Sociólogos e outros investigadores de religiões minoritárias têm assim vindo a reconhecer uma determinada constelação de motivos que induzem apóstatas à postura que eles adotam em relação ao seu compromisso religioso precedente e à sua renúncia mais recente ao mesmo. O apóstata precisa de estabelecer a sua credibilidade tanto em relação à sua conversão anterior a um corpo religioso como à sua subsequente renúncia a esse compromisso. Para se defender em relação ao seu volte-face ele precisa de uma explicação plausível tanto para a adesão, normalmente súbita, à sua antiga fé como ao não menos súbito abandono e condenação da mesma. Académicos têm vindo a reconhecer a «história de atrocidades» como um género distintivo do apóstata, e têm vindo até a considerá-la como uma categoria reconhecível de fenómenos [A. D. Shupe, Jr. e D. G. Bromley, «Apostates and Atrocity Stories (Apóstatas e Histórias sobre Atrocidades)», em B. Wilson (ed.), The Social Impact of New Religious Movements (O Impacto Social de Novos Movimentos Religiosos), Nova Iorque, Rose of Sharon Press, 1981, pp.179–215.] O apóstata apresenta-se tipicamente como tendo sido levado para a sua antiga fé numa altura em que estava especialmente vulnerável... deprimido, isolado, com carência de apoio social ou financeiro, alienado da família, ou alguma outra circunstância. Os seus antigos companheiros são agora retratados como tendo-o persuadido com falsas alegações, enganos, promessas de amor, apoio, perspetivas melhoradas, mais bem-estar, ou algo do género. De facto, prossegue a história do apóstata, eles eram amigos falsos, que procuravam apenas explorar a sua boa vontade e extrair dele longas horas de trabalho sem paga, ou qualquer dinheiro ou propriedade que ele possuía. Assim, o apóstata apresenta-se como «um tição arrebatado do incêndio», como não tendo sido responsável pelas suas ações quando foi induzido a ingressar na sua antiga religião, e como tendo «caído em si» quando abandonou. Essencialmente, a mensagem dele é que «dada a situação, isso podia ter acontecido a qualquer pessoa». Eles são inteiramente responsáveis e eles agem com malícia premeditada contra vítimas inocentes e confiantes. Com tal apresentação do caso, o apóstata transfere a responsabilidade das suas ações anteriores e procura reintegrar-se na sociedade em geral, que ele agora tenta influenciar, e talvez mobilizar, contra o grupo religioso que abandonou recentemente.
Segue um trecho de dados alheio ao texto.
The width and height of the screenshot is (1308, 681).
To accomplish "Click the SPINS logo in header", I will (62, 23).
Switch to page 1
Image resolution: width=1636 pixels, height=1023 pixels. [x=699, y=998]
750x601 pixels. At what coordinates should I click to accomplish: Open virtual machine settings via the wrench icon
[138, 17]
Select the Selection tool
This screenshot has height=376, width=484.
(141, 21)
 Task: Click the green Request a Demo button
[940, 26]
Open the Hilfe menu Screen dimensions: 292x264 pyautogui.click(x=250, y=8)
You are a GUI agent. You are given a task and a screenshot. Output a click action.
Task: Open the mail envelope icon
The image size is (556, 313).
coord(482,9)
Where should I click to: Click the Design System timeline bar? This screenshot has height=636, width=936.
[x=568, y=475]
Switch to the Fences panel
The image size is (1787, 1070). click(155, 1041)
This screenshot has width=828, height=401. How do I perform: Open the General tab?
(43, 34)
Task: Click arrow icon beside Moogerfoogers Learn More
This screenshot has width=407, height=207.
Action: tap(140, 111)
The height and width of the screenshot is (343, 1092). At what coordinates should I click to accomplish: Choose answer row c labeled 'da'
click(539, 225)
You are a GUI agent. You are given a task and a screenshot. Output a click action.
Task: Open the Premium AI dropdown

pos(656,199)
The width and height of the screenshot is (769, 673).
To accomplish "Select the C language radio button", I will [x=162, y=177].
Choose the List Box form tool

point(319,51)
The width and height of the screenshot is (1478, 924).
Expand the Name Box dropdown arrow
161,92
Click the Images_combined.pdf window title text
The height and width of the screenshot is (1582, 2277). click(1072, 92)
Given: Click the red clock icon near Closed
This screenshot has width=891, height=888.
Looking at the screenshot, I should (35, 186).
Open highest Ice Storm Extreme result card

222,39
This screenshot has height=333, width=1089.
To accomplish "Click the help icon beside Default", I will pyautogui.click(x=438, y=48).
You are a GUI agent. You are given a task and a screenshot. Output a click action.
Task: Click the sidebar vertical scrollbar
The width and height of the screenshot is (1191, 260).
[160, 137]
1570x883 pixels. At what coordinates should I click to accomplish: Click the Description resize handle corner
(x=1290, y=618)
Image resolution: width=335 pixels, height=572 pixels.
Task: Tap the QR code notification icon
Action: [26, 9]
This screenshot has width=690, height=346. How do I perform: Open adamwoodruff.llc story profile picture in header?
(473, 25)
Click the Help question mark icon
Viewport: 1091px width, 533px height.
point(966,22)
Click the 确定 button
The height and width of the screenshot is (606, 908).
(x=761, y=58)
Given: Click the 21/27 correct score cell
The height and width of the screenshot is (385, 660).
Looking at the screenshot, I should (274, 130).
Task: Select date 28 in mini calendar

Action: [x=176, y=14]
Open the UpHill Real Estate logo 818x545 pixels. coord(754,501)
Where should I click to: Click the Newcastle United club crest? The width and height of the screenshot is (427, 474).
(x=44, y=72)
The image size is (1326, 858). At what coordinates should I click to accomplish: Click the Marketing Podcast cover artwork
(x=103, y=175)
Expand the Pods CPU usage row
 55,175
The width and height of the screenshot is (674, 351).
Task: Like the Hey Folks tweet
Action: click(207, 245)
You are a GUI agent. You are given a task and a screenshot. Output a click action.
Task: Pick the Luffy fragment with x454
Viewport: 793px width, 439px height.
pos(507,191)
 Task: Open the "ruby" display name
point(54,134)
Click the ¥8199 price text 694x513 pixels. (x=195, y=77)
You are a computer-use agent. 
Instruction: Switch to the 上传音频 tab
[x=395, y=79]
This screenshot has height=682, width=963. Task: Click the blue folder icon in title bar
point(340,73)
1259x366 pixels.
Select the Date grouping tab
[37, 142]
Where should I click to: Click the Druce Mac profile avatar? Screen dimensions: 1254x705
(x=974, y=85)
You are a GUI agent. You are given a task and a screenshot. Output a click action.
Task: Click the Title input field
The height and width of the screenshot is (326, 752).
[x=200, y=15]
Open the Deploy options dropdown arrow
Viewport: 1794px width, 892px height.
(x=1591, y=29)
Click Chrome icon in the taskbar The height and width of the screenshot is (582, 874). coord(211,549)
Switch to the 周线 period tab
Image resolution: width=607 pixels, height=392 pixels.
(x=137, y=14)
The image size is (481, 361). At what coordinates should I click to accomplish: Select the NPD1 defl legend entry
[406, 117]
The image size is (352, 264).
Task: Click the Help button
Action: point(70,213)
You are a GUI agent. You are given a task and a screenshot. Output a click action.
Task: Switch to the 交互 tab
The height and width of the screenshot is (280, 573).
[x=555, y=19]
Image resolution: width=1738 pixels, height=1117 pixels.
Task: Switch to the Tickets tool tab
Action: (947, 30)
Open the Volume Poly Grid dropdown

Novos movimentos, que sejam relativamente pouco conhecidos em termos de ensinamentos e práticas, e cujas crenças religiosas e organização sejam concebidas em termos novos ou recém-adaptados, são os mais suscetíveis de suspeita do público; se tiverem ensinamentos secretos ou não revelados ou se parecerem excecionalmente diligentes em procurar converter, ou se fizerem um apelo claro a uma ou outra secção da comunidade (e.g. jovens e estudantes, minorias étnicas, imigrantes, etc.) ou se as promessas de benefício para os crentes excederem as expetativas de todos os dias do público em geral, então esses movimentos podem facilmente tornar-se objetos de desprezo popular ou mesmo de hostilidade encoberta. As histórias de atrocidades dos apóstatas, particularmente quando ampliadas pela orientação sensacionalista da imprensa, alimentam estas tendências e aumentam o interesse, em termos jornalísticos, por mais histórias de atrocidades. Os jornais são bem conhecidos por recapitularem relatos sensacionalistas anteriores quando colocam novas histórias de carácter semelhante acerca de movimentos específicos — uma prática designada por alguns sociólogos como o uso de «resumo negativo de eventos». [«Isto refere-se à descrição jornalística de uma situação ou acontecimento de maneira a captar e expressar a sua essência negativa como parte de uma história intermitente e lenta. Um acontecimento aparentemente isolado é usado aqui como uma ocasião para manter o fenómeno mais amplo e controverso na mente do público.» — James A. Beckford, Cult Controversies: The Societal Response to New Religious Movements (Controvérsias de Culto: A Resposta Social a Novos Movimentos Religiosos), Londres, Tavistock, 1985, p. 235.] Por este meio o significado dramático da história de cada apóstata é reforçado, em detrimento da investigação objetiva e eticamente neutra de fenómenos religiosos do tipo das empreendidas por sociólogos académicos. Corpos religiosos contemporâneos a operar num contexto de rápida mudança social e a mudar perceções de crenças religiosas e espirituais é provável que estejam particularmente sujeitos à depreciação e adulteração que ocorre através da circulação e repetição dos relatos de apóstatas.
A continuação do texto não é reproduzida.